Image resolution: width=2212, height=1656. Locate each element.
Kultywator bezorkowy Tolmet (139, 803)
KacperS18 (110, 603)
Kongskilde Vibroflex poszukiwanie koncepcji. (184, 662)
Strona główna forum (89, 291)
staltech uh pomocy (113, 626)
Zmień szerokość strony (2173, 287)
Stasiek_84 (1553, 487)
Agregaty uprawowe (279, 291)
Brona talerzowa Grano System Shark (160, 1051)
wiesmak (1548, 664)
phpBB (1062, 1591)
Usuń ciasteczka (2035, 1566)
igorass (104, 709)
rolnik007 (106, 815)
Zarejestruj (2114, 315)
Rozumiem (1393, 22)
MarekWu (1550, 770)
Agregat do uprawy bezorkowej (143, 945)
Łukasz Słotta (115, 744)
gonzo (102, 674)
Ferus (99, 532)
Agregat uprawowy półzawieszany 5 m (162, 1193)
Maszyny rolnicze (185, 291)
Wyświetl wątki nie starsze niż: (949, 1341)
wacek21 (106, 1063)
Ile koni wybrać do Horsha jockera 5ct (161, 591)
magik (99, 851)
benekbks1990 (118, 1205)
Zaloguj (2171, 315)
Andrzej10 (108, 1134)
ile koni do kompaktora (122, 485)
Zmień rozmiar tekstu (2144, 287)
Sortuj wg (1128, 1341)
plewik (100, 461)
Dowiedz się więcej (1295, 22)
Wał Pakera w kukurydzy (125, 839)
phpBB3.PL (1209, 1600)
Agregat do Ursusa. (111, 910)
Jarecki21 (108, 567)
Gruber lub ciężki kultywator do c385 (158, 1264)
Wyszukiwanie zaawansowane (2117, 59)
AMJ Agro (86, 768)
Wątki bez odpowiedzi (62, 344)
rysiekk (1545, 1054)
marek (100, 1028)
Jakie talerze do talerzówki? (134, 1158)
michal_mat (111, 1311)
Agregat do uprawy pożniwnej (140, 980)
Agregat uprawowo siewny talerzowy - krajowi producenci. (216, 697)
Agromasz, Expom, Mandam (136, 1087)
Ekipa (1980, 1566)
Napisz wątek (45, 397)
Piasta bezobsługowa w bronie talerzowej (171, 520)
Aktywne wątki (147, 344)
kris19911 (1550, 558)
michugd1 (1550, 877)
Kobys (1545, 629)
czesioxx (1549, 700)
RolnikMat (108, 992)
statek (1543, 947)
_ _ _
What you will do: Repeat all the lines above, keeping them exactly as they are.

Solution for this task:
Image resolution: width=2212, height=1656. Locate each element.
Kultywator bezorkowy Tolmet (139, 803)
KacperS18 (110, 603)
Kongskilde Vibroflex poszukiwanie koncepcji. (184, 662)
Strona główna forum (89, 291)
staltech uh pomocy (113, 626)
Zmień szerokość strony (2173, 287)
Stasiek_84 (1553, 487)
Agregaty uprawowe (279, 291)
Brona talerzowa Grano System Shark (160, 1051)
wiesmak (1548, 664)
phpBB (1062, 1591)
Usuń ciasteczka (2035, 1566)
igorass (104, 709)
rolnik007 (106, 815)
Zarejestruj (2114, 315)
Rozumiem (1393, 22)
MarekWu (1550, 770)
Agregat do uprawy bezorkowej (143, 945)
Łukasz Słotta (115, 744)
gonzo (102, 674)
Ferus (99, 532)
Agregat uprawowy półzawieszany 5 m (162, 1193)
Maszyny rolnicze (185, 291)
Wyświetl wątki nie starsze niż: (949, 1341)
wacek21 (106, 1063)
Ile koni wybrać do Horsha jockera 5ct (161, 591)
magik (99, 851)
benekbks1990 (118, 1205)
Zaloguj (2171, 315)
Andrzej10 (108, 1134)
ile koni do kompaktora (122, 485)
Zmień rozmiar tekstu (2144, 287)
Sortuj wg (1128, 1341)
plewik (100, 461)
Dowiedz się więcej (1295, 22)
Wał Pakera w kukurydzy (125, 839)
phpBB3.PL (1209, 1600)
Agregat do Ursusa. (111, 910)
Jarecki21 (108, 567)
Gruber lub ciężki kultywator do c385 (158, 1264)
Wyszukiwanie zaawansowane (2117, 59)
AMJ Agro (86, 768)
Wątki bez odpowiedzi (62, 344)
rysiekk (1545, 1054)
marek (100, 1028)
Jakie talerze do talerzówki? (134, 1158)
michal_mat (111, 1311)
Agregat do uprawy pożniwnej (140, 980)
Agregat uprawowo siewny talerzowy - krajowi producenci. (216, 697)
Agromasz, Expom, Mandam (136, 1087)
Ekipa (1980, 1566)
Napisz wątek (45, 397)
Piasta bezobsługowa w bronie talerzowej (171, 520)
Aktywne wątki (147, 344)
kris19911 (1550, 558)
michugd1 (1550, 877)
Kobys (1545, 629)
czesioxx (1549, 700)
RolnikMat (108, 992)
statek (1543, 947)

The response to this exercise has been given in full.